Pixel coordinate grounding data
****************
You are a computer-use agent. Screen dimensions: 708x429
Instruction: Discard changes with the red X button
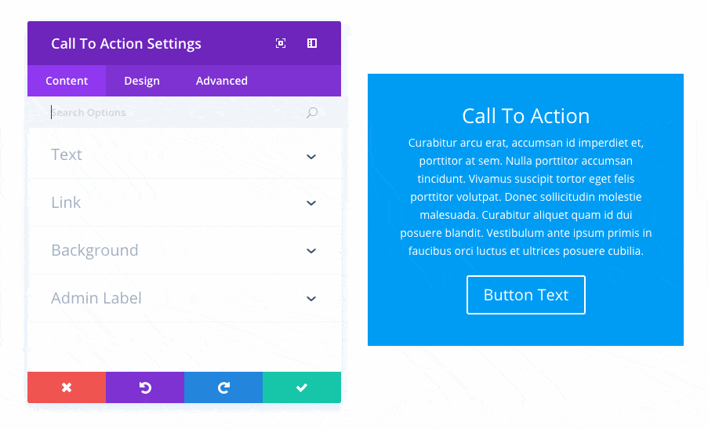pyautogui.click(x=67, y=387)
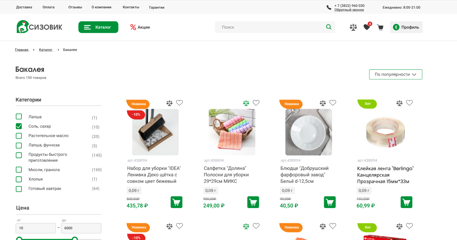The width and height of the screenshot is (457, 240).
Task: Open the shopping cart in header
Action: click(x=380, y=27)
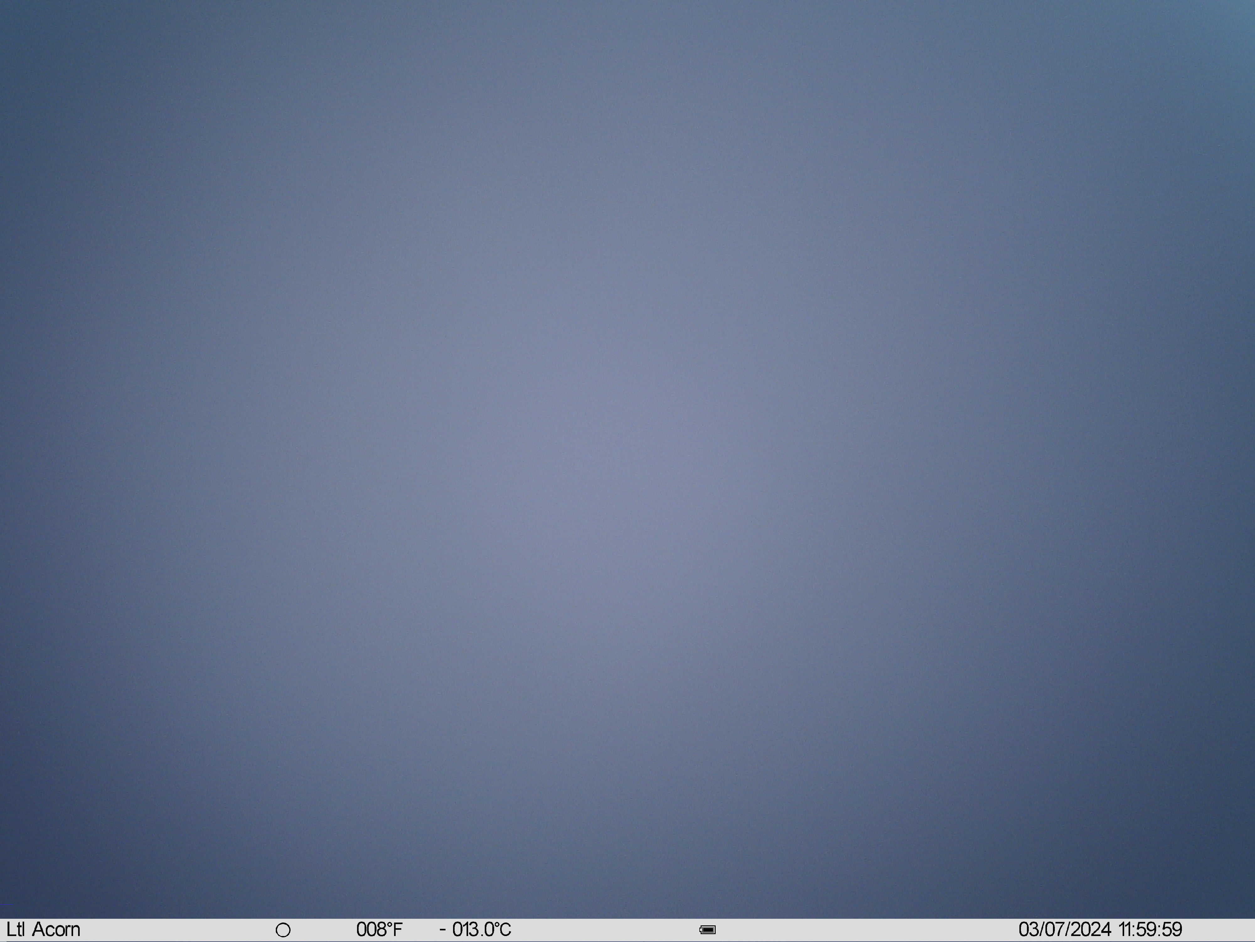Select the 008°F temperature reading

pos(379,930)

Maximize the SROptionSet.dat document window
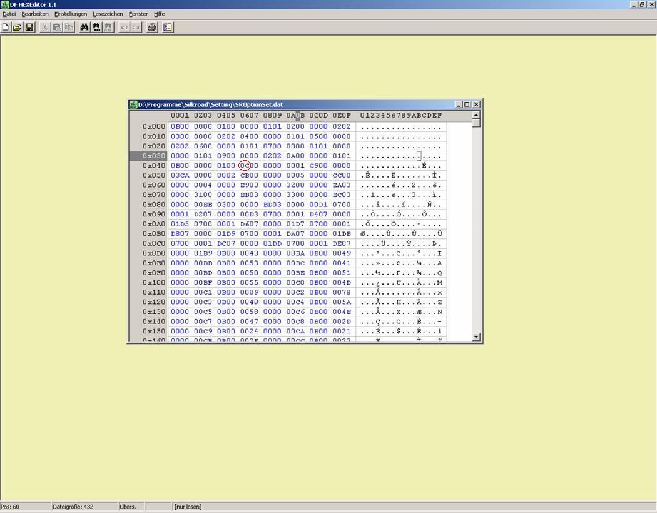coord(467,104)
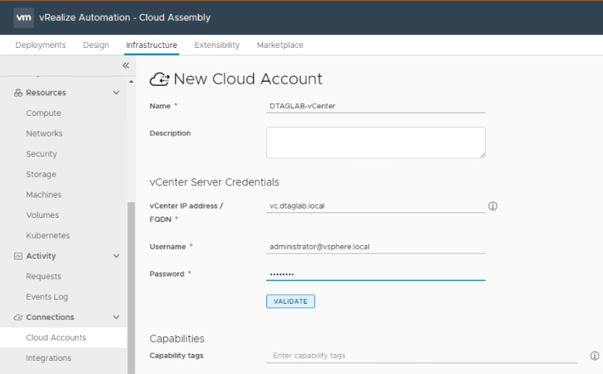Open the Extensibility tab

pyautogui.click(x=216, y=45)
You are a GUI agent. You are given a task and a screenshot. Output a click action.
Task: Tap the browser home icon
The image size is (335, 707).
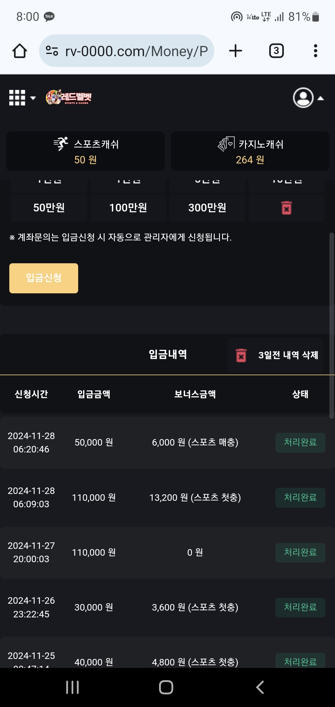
****************
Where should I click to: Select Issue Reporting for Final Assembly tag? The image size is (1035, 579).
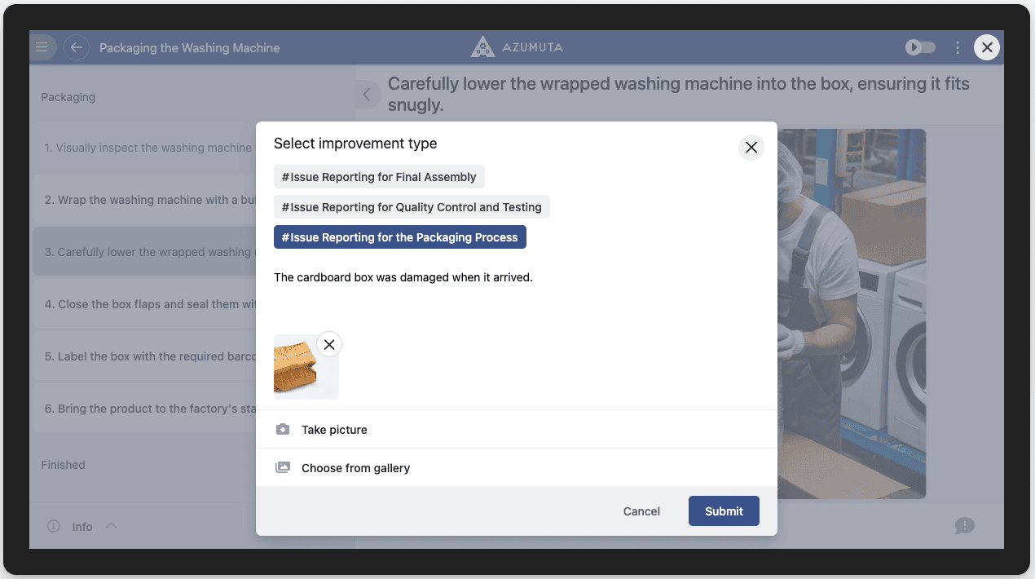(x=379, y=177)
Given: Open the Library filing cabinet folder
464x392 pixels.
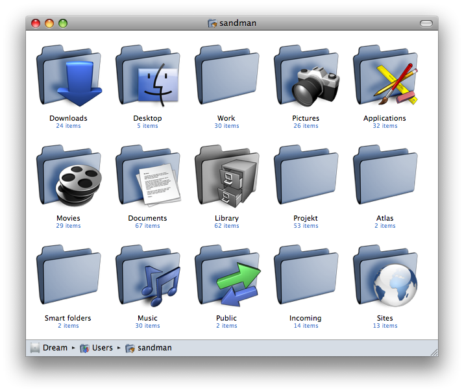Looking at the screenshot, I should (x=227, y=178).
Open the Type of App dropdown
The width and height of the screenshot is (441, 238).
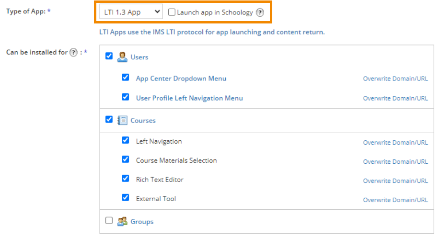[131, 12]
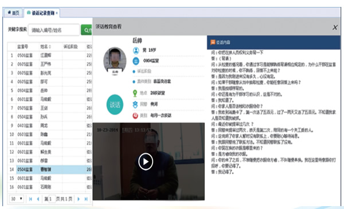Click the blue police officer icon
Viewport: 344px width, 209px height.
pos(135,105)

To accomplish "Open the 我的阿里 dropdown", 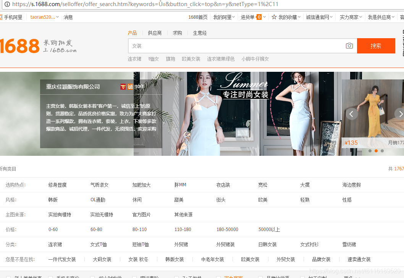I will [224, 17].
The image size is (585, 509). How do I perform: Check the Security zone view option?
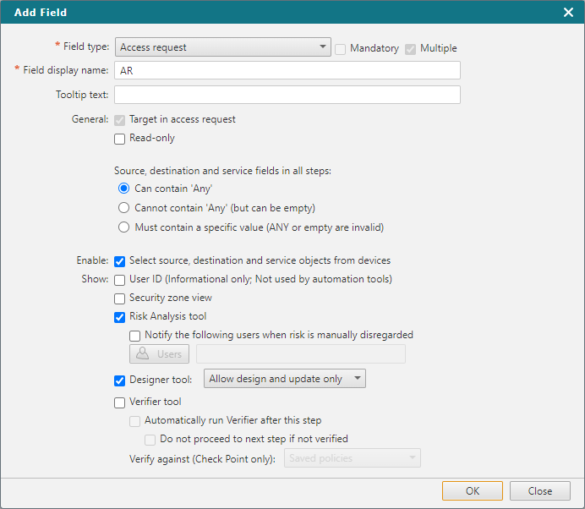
****************
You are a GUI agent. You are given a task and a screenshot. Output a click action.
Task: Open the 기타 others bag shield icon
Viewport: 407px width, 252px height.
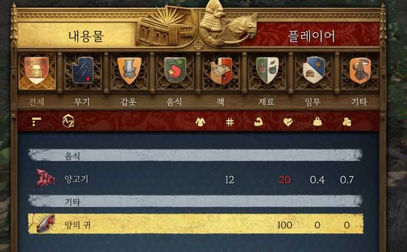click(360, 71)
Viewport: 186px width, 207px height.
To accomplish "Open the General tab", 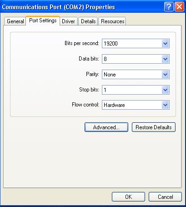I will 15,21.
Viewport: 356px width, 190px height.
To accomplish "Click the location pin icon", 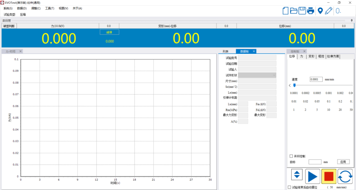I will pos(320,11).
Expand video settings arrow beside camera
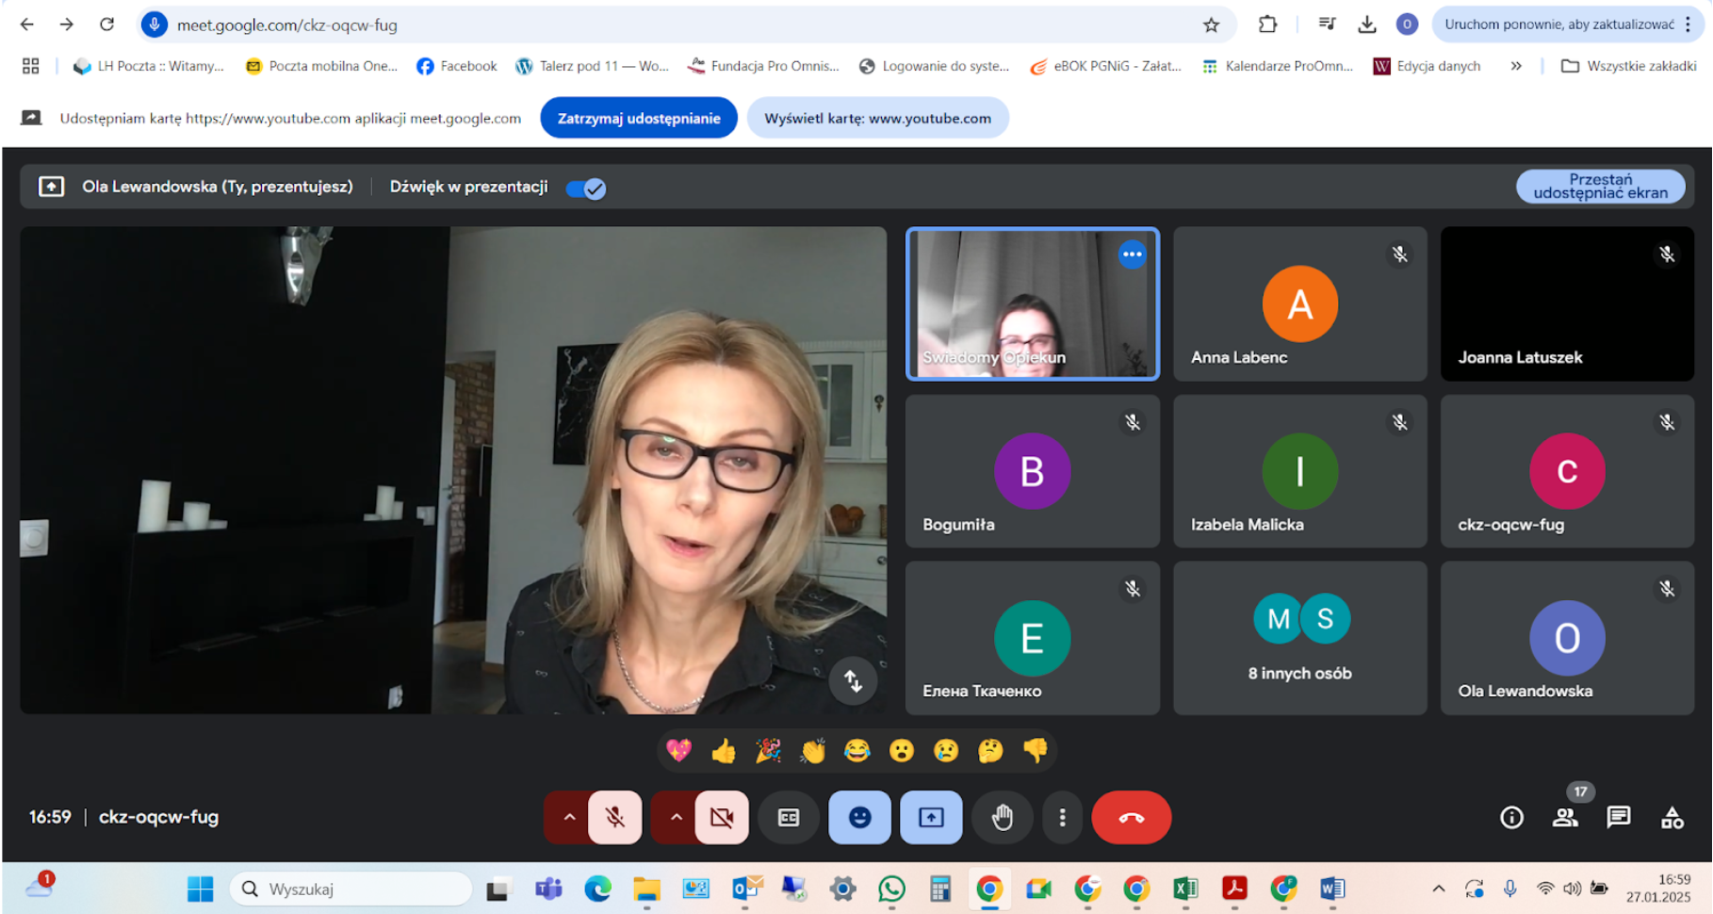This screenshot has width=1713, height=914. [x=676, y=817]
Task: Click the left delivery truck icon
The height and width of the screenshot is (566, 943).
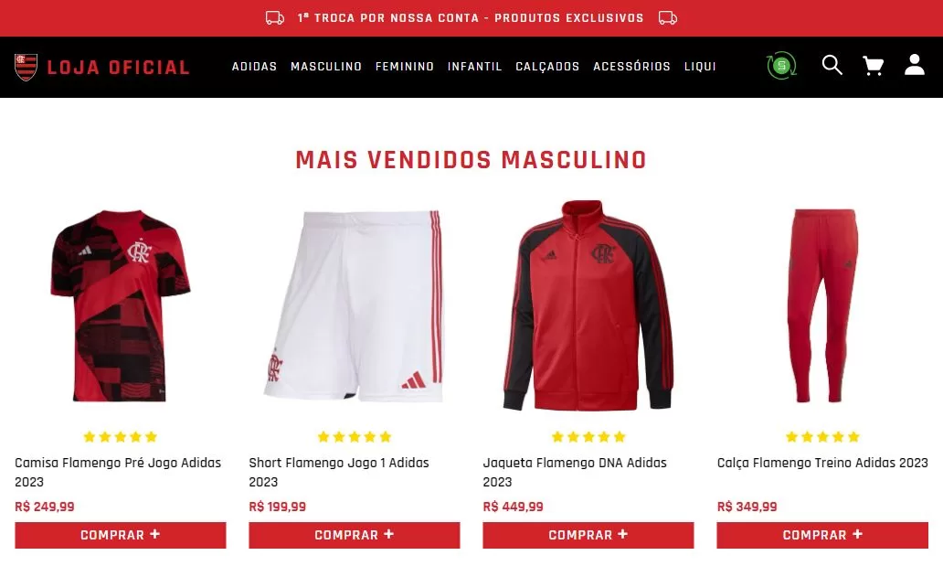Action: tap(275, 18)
****************
▶ **Assignment**:
Leave the pictures out, and transcribe exactly the lines above starting at the one that contains "Instruction: Discard changes" and ending at the one that contains "The image size is (335, 707).".

▶ **Task answer**:
Instruction: Discard changes with the red X button
pyautogui.click(x=67, y=387)
The width and height of the screenshot is (457, 240).
Task: Open the shopping cart in header
Action: click(x=380, y=27)
Select the 008°F temperature reading

pos(379,930)

Maximize the SROptionSet.dat document window
coord(467,104)
Open the Extensibility tab

pyautogui.click(x=216, y=45)
You are a GUI agent. You are given a task and a screenshot. Output a click action.
Task: Tap the browser home icon
The image size is (335, 707).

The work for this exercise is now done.